Les Championnats du Monde d’Innsbruck font couler beaucoup d’encre depuis quelques jours. Le déclassement de Romain Desgranges et Sean McColl fait polémique. Pour mieux comprendre ce qu’il se passe, nous vous proposons de revenir sur ce qu’il s’est exactement passé et nous vous donnons quelques éléments d’explication (ou d’incompréhension…)

Retour au vendredi 07 septembre 2018.

C’est au tour des hommes de faire leur entrée dans la plus grosse compétition de l’année. Depuis plus d’un an, tous les athlètes s’entraînent en vue de performer sur ces Championnats du Monde. Pour 99% des grimpeurs présents ici, c’est l’Objectif de l’année, avec un grand O.

Pour Romain Desgranges, cet événement est encore plus spécial. À 35 ans, le Chamoniard nous a prouvé la saison dernière qu’il était plus fort que jamais. En 2017, il remportait le titre de Champion de France, puis quelques semaines plus tard celui de Champion d’Europe avant de rafler le classement général des Coupes du Monde, pour la première fois de sa carrière.
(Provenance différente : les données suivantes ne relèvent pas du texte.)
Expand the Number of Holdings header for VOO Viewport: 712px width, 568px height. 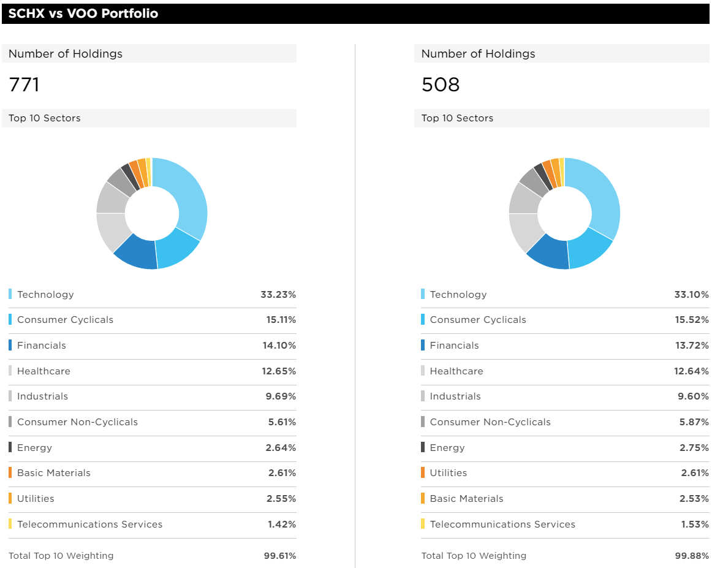click(564, 54)
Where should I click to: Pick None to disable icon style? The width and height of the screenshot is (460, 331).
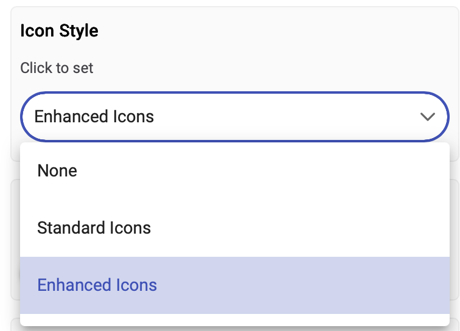click(57, 171)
Seul un titre manque à son incroyable palmarès: celui de Champion du Monde. Depuis plus d’un an, Romain Desgranges a donc mis en place tout ce qu’il pouvait pour être performant aujourd’hui, atteindre la finale des Championnats du Monde d’Innsbruck et ainsi tenter d’aller cocher cette dernière croix qui manque à son palmarès.
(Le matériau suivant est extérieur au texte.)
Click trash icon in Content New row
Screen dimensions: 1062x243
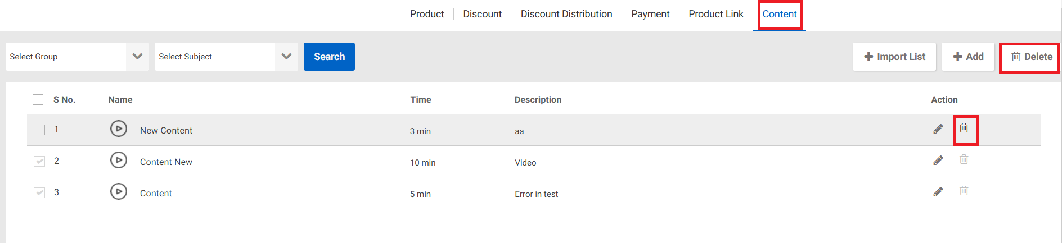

Mais la compétition prendra un tout autre tournant pour notre français. Pourtant, en qualification, il monte très haut dans ses deux voies et sera l’un des seuls à atteindre le dernier mouvement de la voie 1. Une performance qui le classait 2ème du provisoire, juste derrière Adam Ondra, seul grimpeur ayant topé les deux voies.
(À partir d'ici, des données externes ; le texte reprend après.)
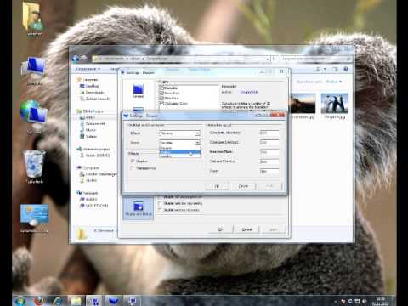Image resolution: width=408 pixels, height=306 pixels.
Task: Pick the last option in the open list
Action: [x=180, y=156]
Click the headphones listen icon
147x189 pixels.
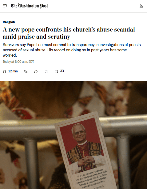click(5, 71)
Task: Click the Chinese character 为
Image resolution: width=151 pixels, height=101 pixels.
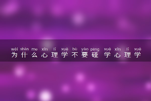Action: [x=14, y=55]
Cette pancarte publicitaire n’est pas prête de sortir de la tête de Romain Desgranges | © Eddie Fowke

Mais quelques secondes après le passage de Romain Desgranges dans la voie 1, un appel est lancé. Notre français aurait pris appui avec son pied sur un encart publicitaire vissé sur le mur. Tout comme poser son pied sur un spit est interdit, les règles de la fédération internationale stipulent que ce genre d’incident doit être sanctionné. Pour ce faire, le score du grimpeur est redescendu à l’endroit où il a commis la faute.

Après visionnage de la vidéo et de longues minutes de délibérations, le verdict des juges tombe: Romain s’est servi de ce panneau publicitaire dans son ascension et son score est donc revu à la baisse. Ainsi, il passe de la 2ème place du classement général à la… 49ème, ce qui le prive de demi-finale.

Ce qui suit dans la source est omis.